Michael McClure: Introduction to 'Ghost Tantras,' the 2013 edition




Grah gooooor ! Ghahh ! Graaarr ! Greeeeer ! Grayowhr !





looking for sugar ! GAHHHHHHHH !




Many decades ago in San Francisco, lying on the couch, reading the newly written first Ghost Tantra [above] as it unveiled to my eyes and ears, I feel a ripple, maybe a shudder, of embarrassment and laugh at myself. Where is the beauty that I expect after my experience of that ball of silence promising me ninety-nine tantras to the goddess? I remember Robert Creeley’s admonition to believe in the experience of writing the poem. I look at the page again — it brings love looking for sugar! I know that there are to be ninety-eight more of these. I’m sure of it.

Extracted records:
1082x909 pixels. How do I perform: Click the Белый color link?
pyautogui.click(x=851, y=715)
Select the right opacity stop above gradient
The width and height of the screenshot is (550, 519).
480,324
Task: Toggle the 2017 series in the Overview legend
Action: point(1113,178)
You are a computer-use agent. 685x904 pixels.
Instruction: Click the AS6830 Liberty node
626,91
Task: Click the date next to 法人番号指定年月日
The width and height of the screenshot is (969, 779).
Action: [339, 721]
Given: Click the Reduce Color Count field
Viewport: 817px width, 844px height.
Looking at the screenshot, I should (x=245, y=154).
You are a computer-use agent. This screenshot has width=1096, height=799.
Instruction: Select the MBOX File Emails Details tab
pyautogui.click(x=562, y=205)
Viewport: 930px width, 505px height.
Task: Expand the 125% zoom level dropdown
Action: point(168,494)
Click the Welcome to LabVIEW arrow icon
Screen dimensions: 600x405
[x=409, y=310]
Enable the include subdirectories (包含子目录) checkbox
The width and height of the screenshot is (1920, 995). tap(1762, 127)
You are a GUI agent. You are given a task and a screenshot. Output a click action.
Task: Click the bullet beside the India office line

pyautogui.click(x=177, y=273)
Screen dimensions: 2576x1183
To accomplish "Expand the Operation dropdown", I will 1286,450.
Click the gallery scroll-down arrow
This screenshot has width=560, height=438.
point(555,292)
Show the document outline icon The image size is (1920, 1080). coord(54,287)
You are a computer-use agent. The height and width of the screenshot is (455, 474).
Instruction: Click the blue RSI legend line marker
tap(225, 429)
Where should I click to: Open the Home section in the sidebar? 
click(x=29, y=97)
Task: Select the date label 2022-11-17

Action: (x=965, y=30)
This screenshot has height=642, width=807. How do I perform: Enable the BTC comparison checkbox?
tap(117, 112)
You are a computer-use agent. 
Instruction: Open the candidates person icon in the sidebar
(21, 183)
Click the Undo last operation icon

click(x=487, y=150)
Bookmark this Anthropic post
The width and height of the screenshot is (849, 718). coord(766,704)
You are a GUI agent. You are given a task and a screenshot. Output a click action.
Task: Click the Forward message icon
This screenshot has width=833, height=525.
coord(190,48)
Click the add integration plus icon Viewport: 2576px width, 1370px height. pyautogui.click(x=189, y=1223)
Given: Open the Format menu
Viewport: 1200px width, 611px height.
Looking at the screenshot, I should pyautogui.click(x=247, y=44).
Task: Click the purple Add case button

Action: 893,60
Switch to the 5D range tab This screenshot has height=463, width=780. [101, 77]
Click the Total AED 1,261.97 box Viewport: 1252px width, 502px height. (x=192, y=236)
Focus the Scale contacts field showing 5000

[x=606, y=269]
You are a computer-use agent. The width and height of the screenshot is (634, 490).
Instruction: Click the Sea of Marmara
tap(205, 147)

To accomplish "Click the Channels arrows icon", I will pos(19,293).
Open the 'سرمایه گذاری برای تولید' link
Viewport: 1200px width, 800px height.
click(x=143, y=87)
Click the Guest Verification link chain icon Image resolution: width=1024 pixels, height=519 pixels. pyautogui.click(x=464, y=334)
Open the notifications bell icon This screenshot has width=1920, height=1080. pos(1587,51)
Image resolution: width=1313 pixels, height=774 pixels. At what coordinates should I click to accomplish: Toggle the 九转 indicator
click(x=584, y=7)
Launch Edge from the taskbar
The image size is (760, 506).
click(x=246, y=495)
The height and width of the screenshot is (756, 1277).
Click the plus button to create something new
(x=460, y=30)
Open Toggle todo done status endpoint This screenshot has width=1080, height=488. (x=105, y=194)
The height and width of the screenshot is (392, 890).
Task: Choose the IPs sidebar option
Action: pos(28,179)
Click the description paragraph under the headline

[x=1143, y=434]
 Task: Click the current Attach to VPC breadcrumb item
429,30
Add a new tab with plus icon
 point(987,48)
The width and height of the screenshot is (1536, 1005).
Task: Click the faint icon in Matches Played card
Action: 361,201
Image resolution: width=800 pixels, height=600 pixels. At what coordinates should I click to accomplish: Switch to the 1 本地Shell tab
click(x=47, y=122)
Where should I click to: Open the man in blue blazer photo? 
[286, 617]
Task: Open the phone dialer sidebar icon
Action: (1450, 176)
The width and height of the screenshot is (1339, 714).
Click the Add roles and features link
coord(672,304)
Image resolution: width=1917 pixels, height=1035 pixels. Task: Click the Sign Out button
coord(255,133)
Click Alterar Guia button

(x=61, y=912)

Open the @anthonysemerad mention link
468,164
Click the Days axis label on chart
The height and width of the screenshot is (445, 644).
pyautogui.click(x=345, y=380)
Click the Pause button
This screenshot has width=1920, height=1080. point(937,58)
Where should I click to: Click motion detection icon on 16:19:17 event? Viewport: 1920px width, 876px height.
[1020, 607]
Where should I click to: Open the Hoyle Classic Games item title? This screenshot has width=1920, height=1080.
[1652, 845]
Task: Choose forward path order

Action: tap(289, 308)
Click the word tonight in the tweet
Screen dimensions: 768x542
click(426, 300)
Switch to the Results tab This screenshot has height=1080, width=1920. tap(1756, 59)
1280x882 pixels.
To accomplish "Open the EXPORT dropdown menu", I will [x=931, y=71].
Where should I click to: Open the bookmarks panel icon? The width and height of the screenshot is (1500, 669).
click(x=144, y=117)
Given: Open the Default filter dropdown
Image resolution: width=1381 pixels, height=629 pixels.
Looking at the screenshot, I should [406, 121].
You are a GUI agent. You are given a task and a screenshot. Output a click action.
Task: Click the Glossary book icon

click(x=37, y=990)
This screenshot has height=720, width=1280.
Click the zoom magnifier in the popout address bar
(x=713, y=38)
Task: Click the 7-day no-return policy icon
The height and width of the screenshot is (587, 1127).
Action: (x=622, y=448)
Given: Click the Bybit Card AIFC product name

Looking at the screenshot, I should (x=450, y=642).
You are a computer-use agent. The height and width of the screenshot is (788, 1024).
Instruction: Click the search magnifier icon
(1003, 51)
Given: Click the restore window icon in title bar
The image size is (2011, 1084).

Written request: In the introduction to "Ghost Tantras," how many tantras did the ball of silence promise? The entries have nothing to do with what follows.

Problem solution: Ninety-nine tantras to the goddess.